# fisher information

## 1. definition

\(I(\theta) = - E\left[ \frac{\partial^2 l(X;\theta) }{\partial \theta^2} \mid \theta \right]\)

where \(X\) is a r.v. – the observation and \(\theta\) parameterizes the distribution from which \(X\) is drawn.

## 2. intuition

Note that the Fisher information is a function of \(\theta\). Let's first consider the term \(\frac{\partial^2 l(X;\theta)}{\partial \theta^2}\) Given that \(X\) is fixed, lets say that \(\theta\) is the Maximum Likelihood Estimation. Then what is this quantity? It is the curvature of the log-likelihood curve. It is how much the log likelihood is going to change as \(\theta\) is wiggled. If the curvature were very flat, then that means that all the \(\theta\) 's around the MLE have about the same likelihood.

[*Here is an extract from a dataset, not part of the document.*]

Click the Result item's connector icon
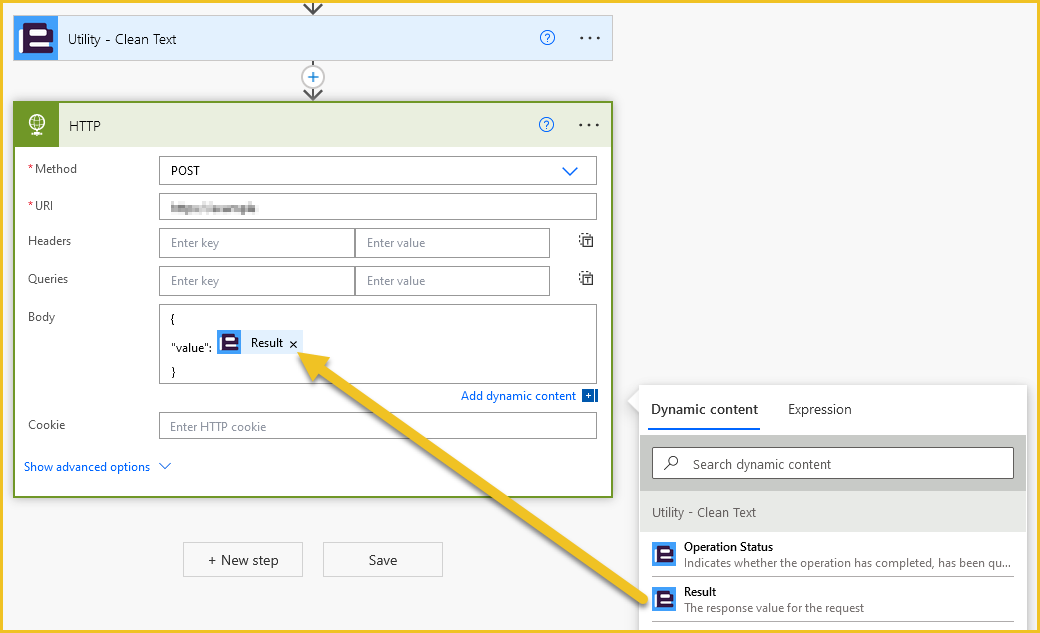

This can be interpreted as meaning that the observation \(X\) doesn't tell us which \(\theta\) generated the observation. Indeed if we gave all \(\theta\) 's the same prior, and we had to choose based on maximum likelihood, a flat curvature would mean that this choice is very hard. On the other hand, if the curvature were very steep around the MLE, that would mean we could be very certain that \(\theta\) generated \(X\).

Now, how hard is our choice on average? Take the expectation over all the possible values of the observation \(X\). Finally, if we're taking the expectation over \(X\), we need to draw \(X\) from some distribution. Remember that \(\theta\) is given, and that the Fisher information is a function of \(\theta\).